RULE NO. 4: DON’T RACE THE GPS
We’re all competitive. I get it. But when it comes to training, faster isn’t always better. Training zones are just that: zones. They have a fast end and a slow end. You need to be within the pace range to get the benefits of the workout. Exceeding the optimal pace range and entering a new training zone isn’t necessarily better. Therefore, don’t try to beat the GPS. Use it to help you stay in the correct zone on workouts. That’s one of the greatest uses of the device.
I think this is great advice as well. Its easy to focus too much on pace.
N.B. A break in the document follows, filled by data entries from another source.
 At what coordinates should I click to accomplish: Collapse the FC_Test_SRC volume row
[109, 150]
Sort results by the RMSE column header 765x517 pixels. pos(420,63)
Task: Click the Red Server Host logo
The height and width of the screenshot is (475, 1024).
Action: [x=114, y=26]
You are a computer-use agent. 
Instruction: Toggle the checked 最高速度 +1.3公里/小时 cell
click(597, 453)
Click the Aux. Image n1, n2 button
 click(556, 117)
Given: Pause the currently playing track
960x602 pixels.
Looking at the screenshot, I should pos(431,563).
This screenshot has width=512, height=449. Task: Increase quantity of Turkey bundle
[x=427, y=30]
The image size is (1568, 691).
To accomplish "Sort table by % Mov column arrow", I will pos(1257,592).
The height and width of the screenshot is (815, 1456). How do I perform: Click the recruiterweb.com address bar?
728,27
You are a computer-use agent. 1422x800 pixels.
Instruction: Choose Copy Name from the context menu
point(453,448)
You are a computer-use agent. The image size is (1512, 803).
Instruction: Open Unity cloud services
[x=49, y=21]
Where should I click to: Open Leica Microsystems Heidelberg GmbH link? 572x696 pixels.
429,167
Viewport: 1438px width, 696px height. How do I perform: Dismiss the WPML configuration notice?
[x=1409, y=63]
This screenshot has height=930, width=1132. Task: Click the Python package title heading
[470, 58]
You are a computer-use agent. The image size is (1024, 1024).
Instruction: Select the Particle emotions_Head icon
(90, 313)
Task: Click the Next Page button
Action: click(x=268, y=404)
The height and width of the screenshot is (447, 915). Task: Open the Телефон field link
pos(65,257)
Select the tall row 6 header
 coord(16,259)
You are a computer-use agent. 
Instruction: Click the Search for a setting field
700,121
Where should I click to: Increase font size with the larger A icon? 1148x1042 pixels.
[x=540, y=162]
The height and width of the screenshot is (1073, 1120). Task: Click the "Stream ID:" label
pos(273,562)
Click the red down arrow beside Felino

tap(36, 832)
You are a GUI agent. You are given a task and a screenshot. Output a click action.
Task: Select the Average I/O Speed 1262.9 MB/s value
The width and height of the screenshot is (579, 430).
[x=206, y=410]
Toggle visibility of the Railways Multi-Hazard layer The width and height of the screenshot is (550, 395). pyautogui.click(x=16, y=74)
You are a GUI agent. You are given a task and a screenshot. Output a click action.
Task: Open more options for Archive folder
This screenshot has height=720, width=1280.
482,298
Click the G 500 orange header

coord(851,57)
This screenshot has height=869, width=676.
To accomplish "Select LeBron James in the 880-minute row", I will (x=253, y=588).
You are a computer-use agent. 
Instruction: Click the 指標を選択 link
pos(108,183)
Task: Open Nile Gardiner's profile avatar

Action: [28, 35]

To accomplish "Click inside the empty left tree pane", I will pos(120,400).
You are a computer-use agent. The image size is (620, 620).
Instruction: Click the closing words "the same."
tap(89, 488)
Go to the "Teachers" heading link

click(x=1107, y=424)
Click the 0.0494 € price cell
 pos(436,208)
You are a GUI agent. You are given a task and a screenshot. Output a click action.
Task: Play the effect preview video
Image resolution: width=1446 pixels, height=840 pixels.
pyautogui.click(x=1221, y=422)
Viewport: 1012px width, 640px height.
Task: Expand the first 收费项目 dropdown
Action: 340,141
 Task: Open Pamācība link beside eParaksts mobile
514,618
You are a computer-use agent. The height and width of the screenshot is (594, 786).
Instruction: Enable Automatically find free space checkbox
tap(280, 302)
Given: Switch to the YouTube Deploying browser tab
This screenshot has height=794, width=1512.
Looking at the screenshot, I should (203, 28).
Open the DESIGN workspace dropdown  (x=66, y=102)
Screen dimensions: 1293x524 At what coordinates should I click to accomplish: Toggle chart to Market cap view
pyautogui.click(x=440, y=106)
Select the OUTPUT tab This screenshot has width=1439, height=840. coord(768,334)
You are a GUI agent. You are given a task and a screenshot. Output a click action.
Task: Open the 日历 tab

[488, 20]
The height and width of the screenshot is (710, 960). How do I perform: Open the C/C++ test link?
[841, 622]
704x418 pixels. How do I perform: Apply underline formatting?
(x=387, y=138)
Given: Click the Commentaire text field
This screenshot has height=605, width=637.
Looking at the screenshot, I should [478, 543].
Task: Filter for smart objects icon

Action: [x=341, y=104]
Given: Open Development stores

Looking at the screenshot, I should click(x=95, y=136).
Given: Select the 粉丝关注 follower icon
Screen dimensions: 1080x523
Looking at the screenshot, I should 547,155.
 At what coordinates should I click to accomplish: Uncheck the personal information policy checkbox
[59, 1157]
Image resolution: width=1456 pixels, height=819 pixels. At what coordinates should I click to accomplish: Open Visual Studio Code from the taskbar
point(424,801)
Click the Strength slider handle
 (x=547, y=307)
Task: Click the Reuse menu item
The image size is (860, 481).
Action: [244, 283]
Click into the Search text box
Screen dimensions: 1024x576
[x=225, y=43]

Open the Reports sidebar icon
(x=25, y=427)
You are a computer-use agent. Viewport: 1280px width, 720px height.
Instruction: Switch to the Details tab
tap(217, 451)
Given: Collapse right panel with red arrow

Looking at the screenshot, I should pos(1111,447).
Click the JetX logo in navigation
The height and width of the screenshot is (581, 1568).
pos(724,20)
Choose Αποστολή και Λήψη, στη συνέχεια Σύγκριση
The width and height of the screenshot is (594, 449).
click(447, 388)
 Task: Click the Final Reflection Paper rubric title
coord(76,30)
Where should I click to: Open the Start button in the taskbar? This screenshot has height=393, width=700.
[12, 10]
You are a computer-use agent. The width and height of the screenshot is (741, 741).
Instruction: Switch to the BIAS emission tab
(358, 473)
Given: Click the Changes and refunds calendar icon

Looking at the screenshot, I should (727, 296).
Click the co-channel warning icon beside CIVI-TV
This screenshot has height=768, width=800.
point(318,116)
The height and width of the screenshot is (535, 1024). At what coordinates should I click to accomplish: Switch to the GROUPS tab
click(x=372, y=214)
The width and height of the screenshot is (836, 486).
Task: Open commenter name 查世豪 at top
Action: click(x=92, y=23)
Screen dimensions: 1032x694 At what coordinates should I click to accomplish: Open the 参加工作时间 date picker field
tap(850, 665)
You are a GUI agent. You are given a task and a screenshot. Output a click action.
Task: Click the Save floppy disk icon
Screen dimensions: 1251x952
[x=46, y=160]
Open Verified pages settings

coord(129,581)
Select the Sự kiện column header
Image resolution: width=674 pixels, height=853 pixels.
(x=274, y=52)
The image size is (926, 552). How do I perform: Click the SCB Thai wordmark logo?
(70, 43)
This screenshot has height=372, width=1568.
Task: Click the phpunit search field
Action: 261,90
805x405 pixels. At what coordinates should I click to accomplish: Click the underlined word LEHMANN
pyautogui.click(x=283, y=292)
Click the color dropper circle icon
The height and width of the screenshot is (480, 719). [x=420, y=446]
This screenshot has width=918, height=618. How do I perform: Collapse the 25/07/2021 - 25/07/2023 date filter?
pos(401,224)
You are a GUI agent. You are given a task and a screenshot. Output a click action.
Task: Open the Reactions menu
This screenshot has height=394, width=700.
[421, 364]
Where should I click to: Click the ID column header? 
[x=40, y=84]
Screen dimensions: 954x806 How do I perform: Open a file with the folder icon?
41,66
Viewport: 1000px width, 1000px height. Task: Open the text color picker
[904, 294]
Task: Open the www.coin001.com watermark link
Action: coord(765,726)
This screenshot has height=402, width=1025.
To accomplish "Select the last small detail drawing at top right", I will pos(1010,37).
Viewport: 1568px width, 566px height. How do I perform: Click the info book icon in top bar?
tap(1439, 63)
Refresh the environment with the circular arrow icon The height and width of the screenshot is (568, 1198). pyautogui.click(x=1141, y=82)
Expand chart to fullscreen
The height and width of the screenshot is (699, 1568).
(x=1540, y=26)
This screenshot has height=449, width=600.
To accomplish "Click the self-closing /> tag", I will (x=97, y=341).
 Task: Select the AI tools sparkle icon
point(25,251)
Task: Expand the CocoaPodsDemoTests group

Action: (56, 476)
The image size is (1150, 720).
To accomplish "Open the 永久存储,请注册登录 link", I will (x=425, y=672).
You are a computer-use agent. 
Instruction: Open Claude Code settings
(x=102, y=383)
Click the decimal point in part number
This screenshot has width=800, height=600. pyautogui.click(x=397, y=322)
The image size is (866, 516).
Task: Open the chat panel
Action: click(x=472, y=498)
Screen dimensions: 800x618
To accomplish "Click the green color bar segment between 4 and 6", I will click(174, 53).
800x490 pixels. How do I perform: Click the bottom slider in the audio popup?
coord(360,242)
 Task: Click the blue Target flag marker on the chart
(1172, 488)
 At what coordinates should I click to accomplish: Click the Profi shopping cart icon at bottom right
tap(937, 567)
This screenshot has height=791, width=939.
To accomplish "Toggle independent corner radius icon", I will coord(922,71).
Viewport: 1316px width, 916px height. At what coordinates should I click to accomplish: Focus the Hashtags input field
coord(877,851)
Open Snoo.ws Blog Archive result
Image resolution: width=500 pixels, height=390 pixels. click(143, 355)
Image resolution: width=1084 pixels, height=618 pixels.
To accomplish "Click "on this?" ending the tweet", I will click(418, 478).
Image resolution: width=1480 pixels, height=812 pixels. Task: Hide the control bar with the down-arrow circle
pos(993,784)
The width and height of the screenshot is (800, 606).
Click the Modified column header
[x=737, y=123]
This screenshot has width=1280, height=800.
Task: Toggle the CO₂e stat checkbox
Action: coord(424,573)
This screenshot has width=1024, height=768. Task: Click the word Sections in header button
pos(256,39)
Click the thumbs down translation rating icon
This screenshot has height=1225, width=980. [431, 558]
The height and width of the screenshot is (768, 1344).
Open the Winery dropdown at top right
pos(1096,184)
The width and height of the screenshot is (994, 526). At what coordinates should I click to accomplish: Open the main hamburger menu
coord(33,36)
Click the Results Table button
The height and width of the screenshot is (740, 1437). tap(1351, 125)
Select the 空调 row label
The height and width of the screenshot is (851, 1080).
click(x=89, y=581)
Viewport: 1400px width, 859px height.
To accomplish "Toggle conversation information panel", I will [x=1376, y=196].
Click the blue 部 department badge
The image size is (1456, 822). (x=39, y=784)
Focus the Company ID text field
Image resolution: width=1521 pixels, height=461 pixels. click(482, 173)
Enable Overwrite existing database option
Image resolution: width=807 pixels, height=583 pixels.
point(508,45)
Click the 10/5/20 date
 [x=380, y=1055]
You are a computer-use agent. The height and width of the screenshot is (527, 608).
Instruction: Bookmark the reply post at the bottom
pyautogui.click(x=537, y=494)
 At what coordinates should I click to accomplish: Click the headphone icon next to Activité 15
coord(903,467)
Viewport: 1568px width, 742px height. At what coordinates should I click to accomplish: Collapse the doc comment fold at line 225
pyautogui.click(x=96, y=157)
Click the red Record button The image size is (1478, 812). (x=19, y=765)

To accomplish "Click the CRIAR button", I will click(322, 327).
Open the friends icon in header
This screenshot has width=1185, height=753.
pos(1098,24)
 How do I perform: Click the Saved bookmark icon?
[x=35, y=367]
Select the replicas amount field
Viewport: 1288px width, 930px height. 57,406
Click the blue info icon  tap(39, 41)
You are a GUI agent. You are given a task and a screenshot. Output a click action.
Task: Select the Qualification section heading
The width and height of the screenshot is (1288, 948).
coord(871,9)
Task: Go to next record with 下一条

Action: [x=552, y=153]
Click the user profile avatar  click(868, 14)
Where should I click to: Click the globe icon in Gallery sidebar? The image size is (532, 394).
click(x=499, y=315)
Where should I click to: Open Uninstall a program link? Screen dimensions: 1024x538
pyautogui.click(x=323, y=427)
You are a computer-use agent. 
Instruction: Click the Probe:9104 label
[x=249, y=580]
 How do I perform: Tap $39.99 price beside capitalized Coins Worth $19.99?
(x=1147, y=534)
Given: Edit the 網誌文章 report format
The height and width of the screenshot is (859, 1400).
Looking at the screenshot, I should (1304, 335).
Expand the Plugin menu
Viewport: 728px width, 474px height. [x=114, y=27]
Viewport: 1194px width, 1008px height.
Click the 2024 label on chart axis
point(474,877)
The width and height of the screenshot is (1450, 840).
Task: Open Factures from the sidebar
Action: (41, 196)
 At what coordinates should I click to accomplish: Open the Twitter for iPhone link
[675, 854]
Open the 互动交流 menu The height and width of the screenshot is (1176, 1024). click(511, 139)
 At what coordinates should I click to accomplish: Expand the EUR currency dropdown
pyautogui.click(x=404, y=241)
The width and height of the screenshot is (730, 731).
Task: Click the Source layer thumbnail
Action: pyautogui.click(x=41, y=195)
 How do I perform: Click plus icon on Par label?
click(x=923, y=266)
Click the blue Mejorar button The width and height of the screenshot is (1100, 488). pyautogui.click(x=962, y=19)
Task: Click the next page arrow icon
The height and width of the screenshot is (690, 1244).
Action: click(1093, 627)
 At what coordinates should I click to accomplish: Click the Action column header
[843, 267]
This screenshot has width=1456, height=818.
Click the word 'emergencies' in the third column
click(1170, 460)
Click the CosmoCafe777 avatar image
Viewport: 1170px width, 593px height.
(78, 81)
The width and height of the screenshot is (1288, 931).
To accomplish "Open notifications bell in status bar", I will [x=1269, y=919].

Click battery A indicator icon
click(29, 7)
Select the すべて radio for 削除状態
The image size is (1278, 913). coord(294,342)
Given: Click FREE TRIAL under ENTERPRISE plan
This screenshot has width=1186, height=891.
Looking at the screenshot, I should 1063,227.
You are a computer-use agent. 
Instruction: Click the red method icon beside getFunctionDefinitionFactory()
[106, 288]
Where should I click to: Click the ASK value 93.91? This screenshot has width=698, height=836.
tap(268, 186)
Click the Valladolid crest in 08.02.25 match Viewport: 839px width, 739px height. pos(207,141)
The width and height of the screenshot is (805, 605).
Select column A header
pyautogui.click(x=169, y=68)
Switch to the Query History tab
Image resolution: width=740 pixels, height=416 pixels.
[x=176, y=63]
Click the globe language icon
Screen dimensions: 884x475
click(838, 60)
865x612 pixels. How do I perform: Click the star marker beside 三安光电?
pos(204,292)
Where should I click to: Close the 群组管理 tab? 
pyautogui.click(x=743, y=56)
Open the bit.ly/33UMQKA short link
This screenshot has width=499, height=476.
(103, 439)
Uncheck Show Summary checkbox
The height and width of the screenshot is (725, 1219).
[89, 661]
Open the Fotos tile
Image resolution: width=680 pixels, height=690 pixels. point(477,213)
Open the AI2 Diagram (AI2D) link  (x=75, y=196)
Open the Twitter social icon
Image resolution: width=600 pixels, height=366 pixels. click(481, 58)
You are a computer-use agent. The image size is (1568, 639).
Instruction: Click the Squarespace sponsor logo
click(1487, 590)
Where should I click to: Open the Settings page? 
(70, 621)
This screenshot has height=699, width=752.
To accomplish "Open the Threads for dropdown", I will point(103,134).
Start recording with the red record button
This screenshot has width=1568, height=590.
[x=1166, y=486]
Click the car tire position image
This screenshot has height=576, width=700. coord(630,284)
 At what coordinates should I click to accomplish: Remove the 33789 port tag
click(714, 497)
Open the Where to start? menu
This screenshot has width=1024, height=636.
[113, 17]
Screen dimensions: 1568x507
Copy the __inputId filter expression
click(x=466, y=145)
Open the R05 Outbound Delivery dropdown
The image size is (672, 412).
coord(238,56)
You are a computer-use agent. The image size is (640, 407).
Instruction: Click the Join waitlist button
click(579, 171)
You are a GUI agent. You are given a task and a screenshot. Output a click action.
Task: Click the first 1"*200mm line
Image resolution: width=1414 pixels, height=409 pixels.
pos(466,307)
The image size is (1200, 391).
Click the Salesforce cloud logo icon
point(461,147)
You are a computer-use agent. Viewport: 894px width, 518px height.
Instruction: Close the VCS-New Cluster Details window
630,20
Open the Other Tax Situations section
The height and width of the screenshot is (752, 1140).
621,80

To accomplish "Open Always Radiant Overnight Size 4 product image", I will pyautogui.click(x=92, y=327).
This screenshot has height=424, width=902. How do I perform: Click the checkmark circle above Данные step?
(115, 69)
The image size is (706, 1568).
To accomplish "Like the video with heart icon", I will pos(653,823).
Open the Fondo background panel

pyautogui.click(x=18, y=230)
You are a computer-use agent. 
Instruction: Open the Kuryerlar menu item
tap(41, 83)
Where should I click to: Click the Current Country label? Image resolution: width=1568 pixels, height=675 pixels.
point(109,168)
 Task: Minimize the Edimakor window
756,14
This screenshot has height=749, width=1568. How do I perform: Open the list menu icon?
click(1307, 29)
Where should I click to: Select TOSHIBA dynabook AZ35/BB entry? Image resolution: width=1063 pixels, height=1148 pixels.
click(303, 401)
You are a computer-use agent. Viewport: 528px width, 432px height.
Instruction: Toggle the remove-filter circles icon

I might ask myself, “why am I only running 9:00 min/mile today, when I was running 8:20’s yesterday and it felt easy?”
But really, we should just let an easy run be an easy run at WHATEVER pace feels easy that day.
RULE NO. 5: LEAVE IT AT HOME
The GPS is one of the best advances we’ve seen in monitoring training to date, but let’s not forget that it’s just another training tool. Its role is to help you train better, which ideally means learning to train by your internal GPS more than your external GPS. So if you’re going on your regular run that you’ve done dozens of times, leave your GPS at home. Run by your internal GPS.
So true! Like I said earlier, I often leave my Garmin at home, particularly when I run with Matilda. If she wants to stop and sniff, we stop and sniff. There’s no need to turn the Garmin on and off every time we pause. But even without the dog, I often run without my Garmin, and it feels pretty darn freeing. One of my run club friends said this morning that after a marathon, she gives herself a few months of Garmin-free running, where she just lets her body determine the pace.
Now, get out there and locate some satellites runners!